Vos tâches:
1. Relevez toutes les personnes désignées par leur nom dans le texte fourni sur François Legault et la souveraineté.
2. Poursuivez le texte sur les convictions souverainistes de François Legault à la suite de sa dernière phrase.
==== Texte fourni ====
En tant que membre d’un parti indépendantiste assumé, Catherine Dorion ne se berce pas d’illusions quant au réveil souverainiste de François Legault en ce moment d’unité nationale. « Plusieurs politiciens pensent que [la souveraineté] c’est une bonne idée, mais se disent que ça ne se fera pas, alors ils choisissent leur combat », tranche la députée, d’avis que la CAQ se comporte comme un « PQ qui s’assume » dans sa gestion de la crise.


JUGER L’ARBRE À SES FRUITS


À défaut d’être dans la tête de François Legault, on ne peut que spéculer sur les rêves d’indépendance du premier ministre. Certains ont avancé qu’il demeure un souverainiste convaincu, prêt à délibérément faire avancer des priorités aux antipodes de la vision d’Ottawa afin de faire la démonstration du caractère distinct de la province.


Une « guerre idéologique » calculée, au sujet de l’immigration, la santé et l’énergie «sale» de l’Alberta. « Eh voilà, Legault le souverainiste le plus convaincu et le plus pressé de tous n’a jamais changé d’idée. Il a simplement changé de tactique », écrivait à ce propos la blogueuse Marie-Ève Doyon en février 2019.
==== Données fournies ====
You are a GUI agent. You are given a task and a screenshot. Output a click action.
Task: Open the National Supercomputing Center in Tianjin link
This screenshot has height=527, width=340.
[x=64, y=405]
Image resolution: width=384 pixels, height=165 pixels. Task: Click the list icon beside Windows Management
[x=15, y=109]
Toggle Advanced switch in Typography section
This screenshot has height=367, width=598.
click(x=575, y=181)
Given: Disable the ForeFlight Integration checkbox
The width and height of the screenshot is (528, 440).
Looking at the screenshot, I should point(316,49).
====
==== Données fournies ====
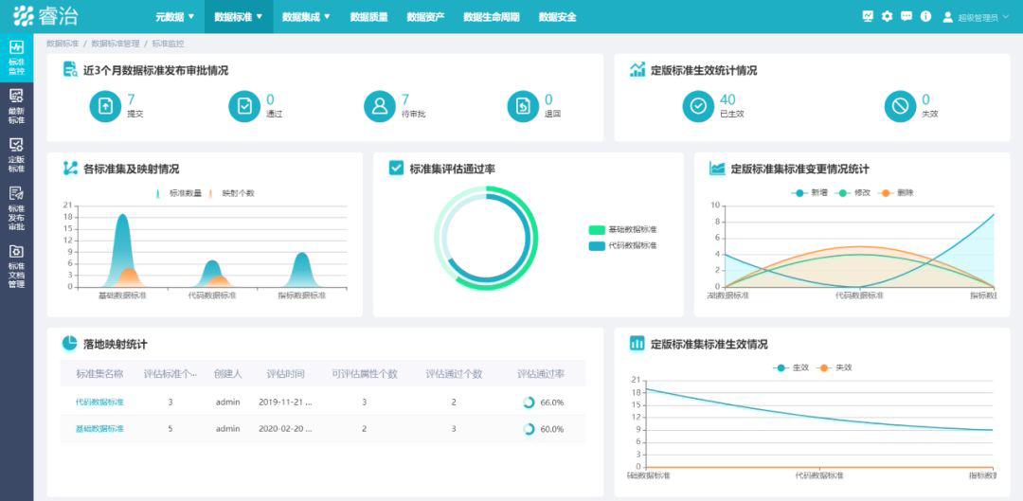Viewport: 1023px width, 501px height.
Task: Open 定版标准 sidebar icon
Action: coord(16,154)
====
Corrigé des exercices:
1. Catherine Dorion, François Legault, Marie-Ève Doyon

2.
Dans une chronique signée l’an dernier, Josée Legault suggérait plutôt que Legault avait opté pour un fédéralisme réfléchi et cartésien, à l’instar de Robert Bourassa qui jouait aussi une carte nationaliste «moderne», grandement exacerbée par l’échec de l’accord du lac Meech. 


«François Legault pratique un nationalisme autonomiste, mais enrobé dans un fédéralisme choisi par défaut », écrivait Mme Legault, pointant des motifs purement économiques pour justifier le mariage Québec-Canada. 



«LEGAULT N’A PAS POSÉ D’ACTION SUR LE PLAN CONSTITUTIONNEL ET JE NE VEUX PAS PÉTER VOTRE BULLE, MAIS ON N’A PAS ATTEINT LE STADE DE PASSION NATIONALE QUI EXISTAIT AU TEMPS DE BOURASSA.»



Pour le président de la Société Saint-Jean-Baptiste, seul François Legault connaît les réponses. « Certains se plaisent à penser qu’il est un souverainiste refoulé, je ne suis pas de cet avis, jusqu’à preuve du contraire. Si on juge l’arbre à ses fruits, la CAQ a nettement une posture fédéraliste et affirmationniste », raconte Maxime Laporte, qui reconnaît néanmoins un changement de ton par rapport à la « noirceur libérale ». 


S’il reconnaît à Legault quelques efforts de distanciation par rapport à son homologue fédéral, Maxime Laporte lui lance le défi de mettre en branle son plan de réforme constitutionnelle déposé en 2015, qui vise à doter le Québec d’une plus grande autonomie politique et économique dans l’ensemble canadien.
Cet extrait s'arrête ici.